Selbstverständlich freue ich mich über Rezensionen

Die Bewertungen müssen ja keine epischen Ausmaße erreichen – aber einen oder fünf Sterne, eine Zeile oder gar zwei Sätze erfreuen mich auch. Egal ob bei Thalia, Amazon, Goodreads oder wo auch immer!
Und auch, wenn ein Buch dir mal nicht gefallen hat, kann ich damit leben, wenn du eine negative Kritik hinterlässt 🙂 Ich bin da ziemlich schmerzfrei. Geschmäcker sind halt sehr verschieden.
Anhand von Buchkritiken lässt sich auf jeden Fall gut einschätzen, was meinen Leserinnen und Lesern gefallen hat – oder auch nicht.
Außerdem können Rezensionen unter Umständen die Kaufentscheidung der Leserinnen und Leser entscheiden.
Ich selbst lese oft sogar Bücher, die negative Rezensionen bekommen haben.
Um zu gucken, warum eine schlechte Kritik geschrieben wurde und mir selbst ein Bild zu machen. Und um wiederum dann auch eine Rezension zu schreiben.
Wer sich jetzt auf die Suche nach meinen Rezensionen begibt: Ich schreibe Rezensionen nicht unter meinem Namen, nur unter einem Pseudonym, da es oft nicht gut rüberkommt, wenn ich als Autorin die Werke anderer Autor:innen rezensiere. Wobei meine Rezensionen aber eigentlich immer sehr wohlwollend ausfallen und ich negative Bewertungen dann eher direkt den Autor:innen zusende und schildere, was mir persönlich nicht gefallen hat, was mir aufgefallen ist oder wo ich sogar Fehler entdeckt habe. Die Rückmeldungen waren bisher immer sehr positiv.
Es steckt so viel Mühe in jeder Veröffentlichung, da passt es einfach nicht, die Autor:innen vor den Kopf zu stoßen. Aber das ist nur meine persönliche Meinung und jeder kann ja heutzutage fast überall alles schreiben, was sie oder er will …

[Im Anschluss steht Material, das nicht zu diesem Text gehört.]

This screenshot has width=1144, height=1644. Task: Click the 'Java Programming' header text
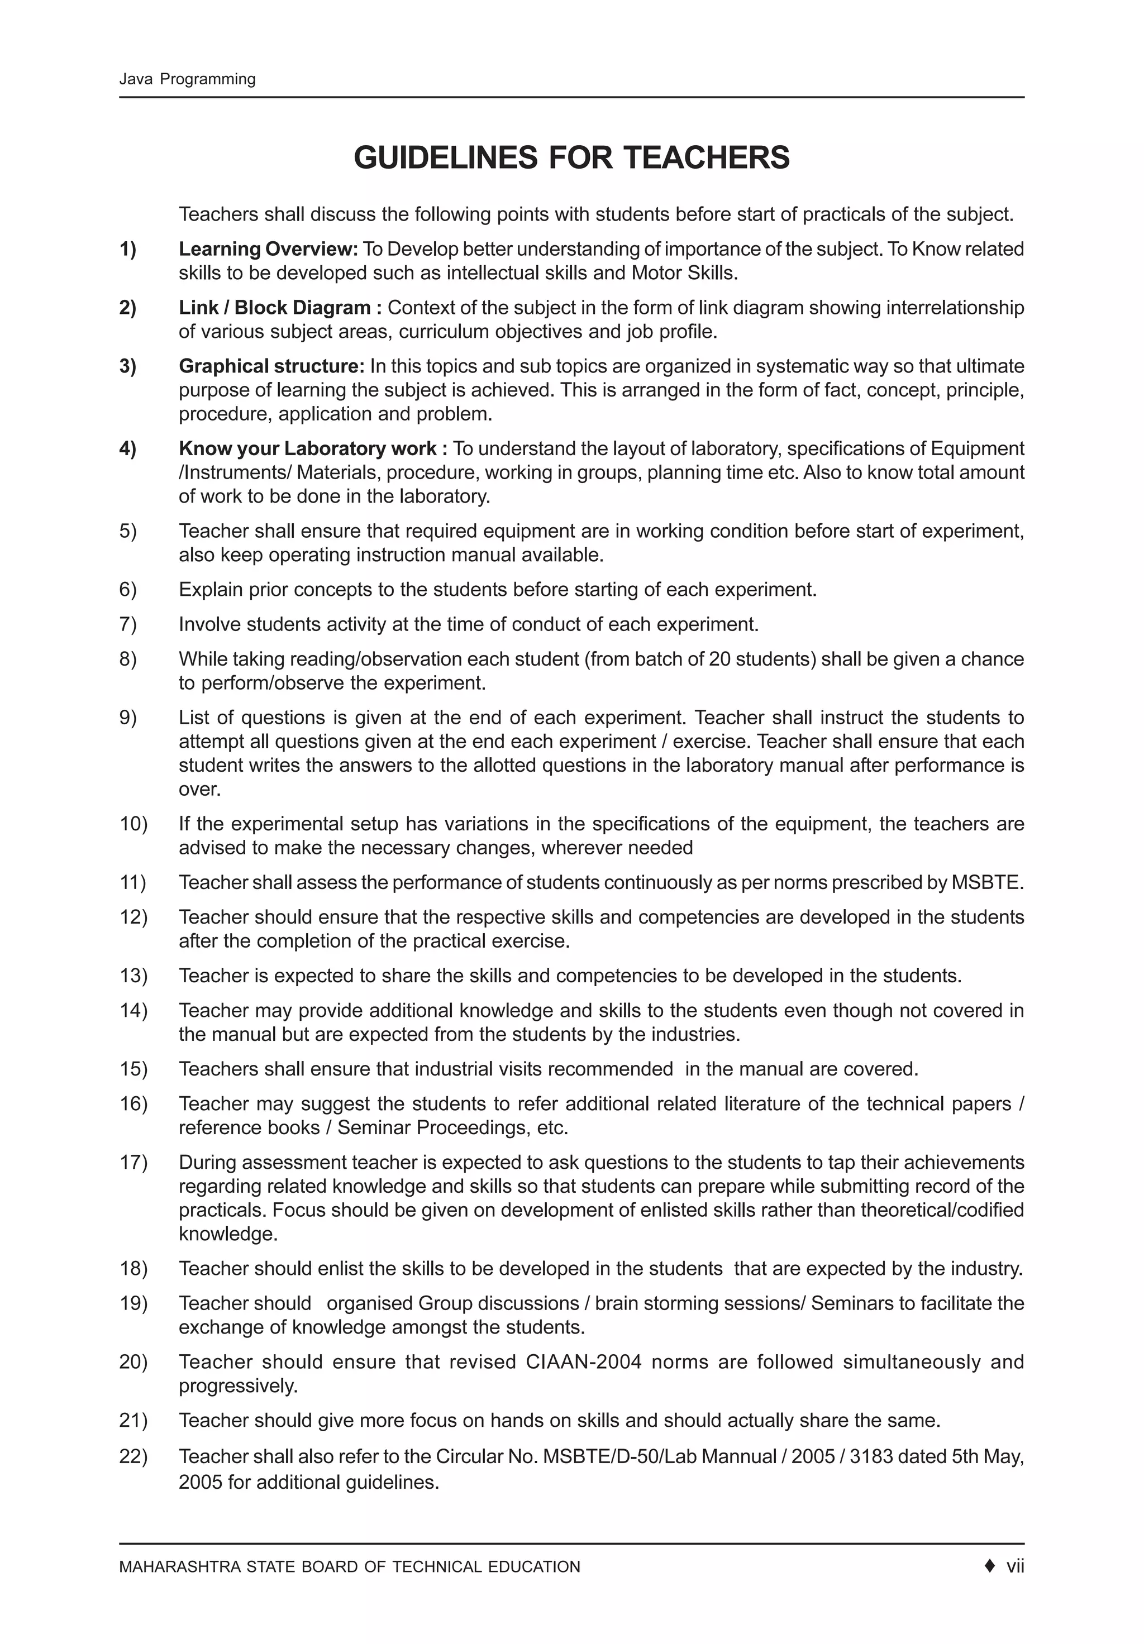(187, 79)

Viele Autorinnen und Autoren senden einem Teil der Leser:innen sogenannte ARCs, Advanced Reader Copies (das sind Vorabdrucke der Bücher), damit diese sie lesen und eine Bewertung schreiben. Es gibt sogar schon spezielle Plattformen (z. B. NetGalley), die Leser:innen Bücher zum Vorab-Lesen zur Verfügung stellen. Eindeutig sind die Autor:innen im Vorteil, die regelmäßig Newsletter verschicken und so all ihre Leser:innen noch mal ganz anders erreichen – doch der Aufwand ist riesig (sowohl zeitlich als auch die Kosten); jedenfalls für eine Hobby-Autorin wie mich, die noch einen Brotjob hat, dort gefordert ist und die wenige freie Zeit, die fürs Schreiben bleibt, auch gerne dafür nutzen möchte.

Bei Books on Demand, wo ich alle im Selbstverlag erschienenen Bücher „untergebracht“ habe, gibt es nur ein begrenztes Kontingent an Rezensionsexemplaren pro Titel. Aber bei Bedarf kann ich meine Veröffentlichung als E-Book selbst an Rezensent:innen kostenlos verschicken. Wer Interesse hat, kann gerne Kontakt zu mir aufnehmen.

Ich weiß, dass viele sich davor scheuen, eine Buchkritik zu schreiben. Aber es ist gar nicht so schwer.
Mein Tipp: Wenn die Kritik direkt nach dem Lesen geschrieben wird, dann sind die Erinnerungen an den Lesestoff noch ganz frisch.